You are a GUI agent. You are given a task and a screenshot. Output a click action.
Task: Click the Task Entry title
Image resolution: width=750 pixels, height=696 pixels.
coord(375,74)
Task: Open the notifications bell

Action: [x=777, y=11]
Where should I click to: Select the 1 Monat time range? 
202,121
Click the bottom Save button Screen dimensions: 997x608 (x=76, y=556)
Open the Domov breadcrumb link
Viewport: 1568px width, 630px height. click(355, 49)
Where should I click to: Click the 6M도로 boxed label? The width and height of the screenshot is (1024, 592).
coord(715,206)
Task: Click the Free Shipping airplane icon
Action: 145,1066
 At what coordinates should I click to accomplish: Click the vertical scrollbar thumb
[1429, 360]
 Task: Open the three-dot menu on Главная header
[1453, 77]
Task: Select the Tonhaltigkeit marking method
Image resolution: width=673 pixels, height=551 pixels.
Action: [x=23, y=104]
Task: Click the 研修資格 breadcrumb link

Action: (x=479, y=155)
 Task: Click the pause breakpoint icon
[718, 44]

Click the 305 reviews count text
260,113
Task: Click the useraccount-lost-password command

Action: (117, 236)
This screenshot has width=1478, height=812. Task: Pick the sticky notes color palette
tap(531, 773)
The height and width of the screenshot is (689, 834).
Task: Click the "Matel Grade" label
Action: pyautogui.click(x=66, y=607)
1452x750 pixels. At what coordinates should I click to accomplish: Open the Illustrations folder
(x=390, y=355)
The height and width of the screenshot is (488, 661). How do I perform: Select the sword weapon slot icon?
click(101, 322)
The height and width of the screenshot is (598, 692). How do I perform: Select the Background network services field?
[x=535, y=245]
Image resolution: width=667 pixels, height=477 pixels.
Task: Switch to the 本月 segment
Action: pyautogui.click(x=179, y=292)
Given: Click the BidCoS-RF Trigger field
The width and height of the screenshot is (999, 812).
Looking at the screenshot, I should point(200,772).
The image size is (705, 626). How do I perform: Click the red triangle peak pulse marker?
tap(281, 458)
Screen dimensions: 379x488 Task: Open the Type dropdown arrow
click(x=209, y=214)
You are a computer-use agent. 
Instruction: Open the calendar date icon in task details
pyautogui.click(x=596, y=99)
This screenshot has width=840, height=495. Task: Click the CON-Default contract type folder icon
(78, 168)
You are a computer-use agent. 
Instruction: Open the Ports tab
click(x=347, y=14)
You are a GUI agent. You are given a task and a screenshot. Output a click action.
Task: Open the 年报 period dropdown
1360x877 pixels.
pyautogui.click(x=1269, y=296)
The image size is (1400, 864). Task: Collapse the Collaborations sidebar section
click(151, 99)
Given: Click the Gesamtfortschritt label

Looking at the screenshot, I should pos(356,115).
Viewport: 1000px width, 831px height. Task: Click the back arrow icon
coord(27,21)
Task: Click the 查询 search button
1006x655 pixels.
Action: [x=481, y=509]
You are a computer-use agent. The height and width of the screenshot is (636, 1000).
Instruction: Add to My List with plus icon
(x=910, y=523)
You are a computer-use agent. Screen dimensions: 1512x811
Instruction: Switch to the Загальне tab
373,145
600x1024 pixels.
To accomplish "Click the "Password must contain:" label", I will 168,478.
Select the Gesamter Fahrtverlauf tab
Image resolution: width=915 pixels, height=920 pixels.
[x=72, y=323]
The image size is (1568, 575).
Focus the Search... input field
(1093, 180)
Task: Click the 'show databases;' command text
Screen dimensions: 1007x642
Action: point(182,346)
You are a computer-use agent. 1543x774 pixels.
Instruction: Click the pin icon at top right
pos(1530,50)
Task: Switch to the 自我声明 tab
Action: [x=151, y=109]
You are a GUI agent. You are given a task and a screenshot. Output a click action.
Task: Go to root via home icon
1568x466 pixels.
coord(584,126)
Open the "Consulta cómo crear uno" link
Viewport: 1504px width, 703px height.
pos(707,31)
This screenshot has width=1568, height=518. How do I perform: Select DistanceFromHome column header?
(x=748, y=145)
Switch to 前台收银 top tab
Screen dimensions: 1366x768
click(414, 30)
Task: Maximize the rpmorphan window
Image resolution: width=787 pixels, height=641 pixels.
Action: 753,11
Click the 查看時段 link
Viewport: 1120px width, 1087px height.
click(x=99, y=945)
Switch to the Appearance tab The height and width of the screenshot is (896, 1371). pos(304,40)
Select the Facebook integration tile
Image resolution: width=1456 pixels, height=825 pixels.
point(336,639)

=-=-=-=-=

Using the entries above, return each line in which the word "button" occurs.

Click the bottom Save button Screen dimensions: 997x608 (x=76, y=556)
Task: Click the 查询 search button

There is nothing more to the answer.